On Wednesday, Hrycan pointed to Trevors's close family friend, Matthew Bennett, as a possible suspect.

Bennett testified last week that he was walking by the house in the early morning on the day the child's body was found and noticed the screen door was open. He said he went inside and woke Natalia's mother. The two of them then checked on the girl from the entrance to her room, he said.

Bennett was recalled to the witness stand Wednesday where Hrycan challenged his story.

Hrycan outlined Bennett's long criminal record which includes drug-related offences, breaking and entering and the assault of a police officer. The lawyer suggested Bennett knew there were drugs in the house and planned to rob it.

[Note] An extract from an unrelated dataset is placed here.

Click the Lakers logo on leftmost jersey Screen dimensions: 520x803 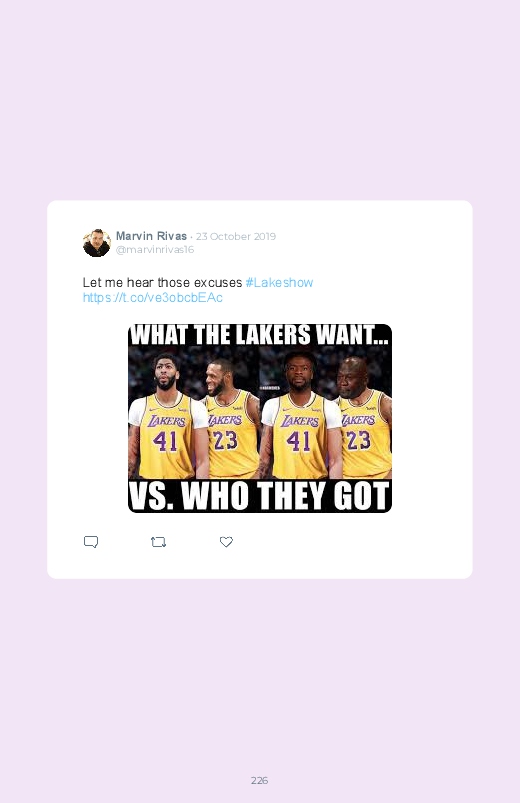167,421
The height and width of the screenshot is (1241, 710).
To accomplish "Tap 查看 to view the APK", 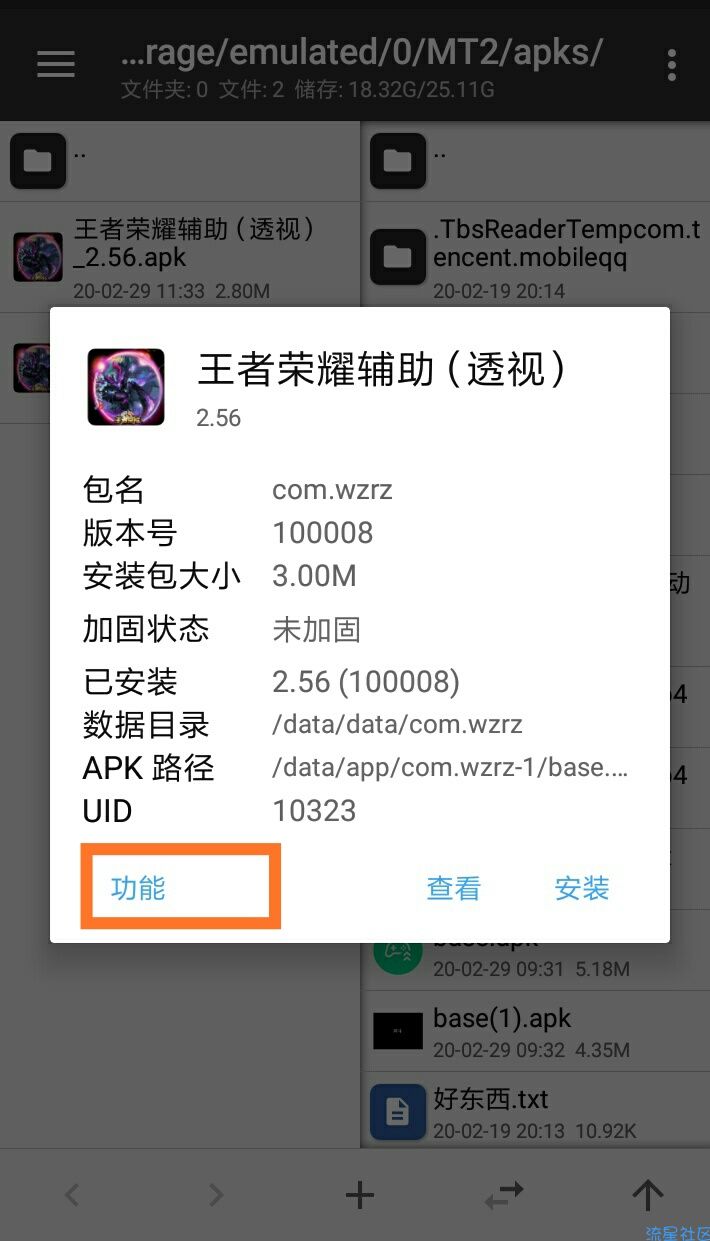I will (x=454, y=888).
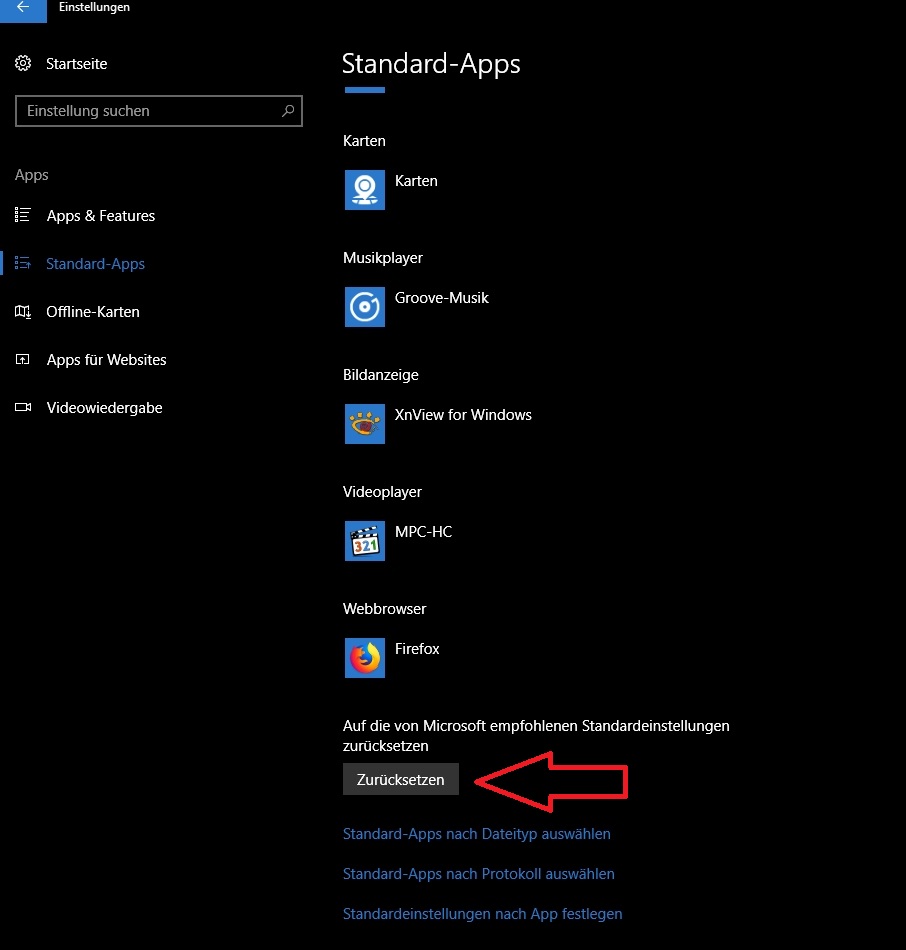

It was a charge which Bennett denied.

If Bennett didn't break in himself, he would have known there had been a possible break-and-enter because of the open door, Hrycan said.

"You didn't do one thing beyond checking the door in Natalia's room and then leaving," Hrycan said. "Amanda Trevors never did one thing beyond standing behind you and watching you leave, correct?

"Her bedroom is four feet from the point of entry of the break-in and not one adult in the home actually walks up to Natalia to check her?" Hrycan asked.

He called Bennett's version of the events a "nonsense story." Bennett called the lawyer "delusional."

"That's interesting coming from you, Mr. Bennett ... it's you who has the criminal record, correct?" he said. "It's you who has the drug habit, correct?

"It's you who goes into places to take things that they want, correct?"

Hrycan highlighted Bennett's agitation in video taken while he waited to be questioned by police. The video shows Bennett hyperventilating, crying, pacing the room and rattling the locked doorknob to get out. A police officer tells Bennett to settle down.

"You appear to be in great agony, do you agree?" Hrycan asked.

"I do," Bennett said.

Hrycan said the man didn't do much to help police officers even though he had just learned about the death of a child he considered a niece.

"Or I just don't like talking to cops," Bennett replied.

Last week, court heard that police found a pillowcase containing the DNA of Cyr, the girl and an unidentified person, as well as a child's bookbag and child's shoes, in the neighbour's garbage can.

During Cyr's nine-hour police interrogation, he was shown a photo of the bookbag and he identified it as belonging to the girl's family and said it was in the home's master bedroom.

Throughout the video Cyr denied having anything to do with the child's death.

The trial, which began last week, is to continue Thursday. It was initially slated to take two weeks, but earlier this week Judge Fred Kovach told jurors it could take longer.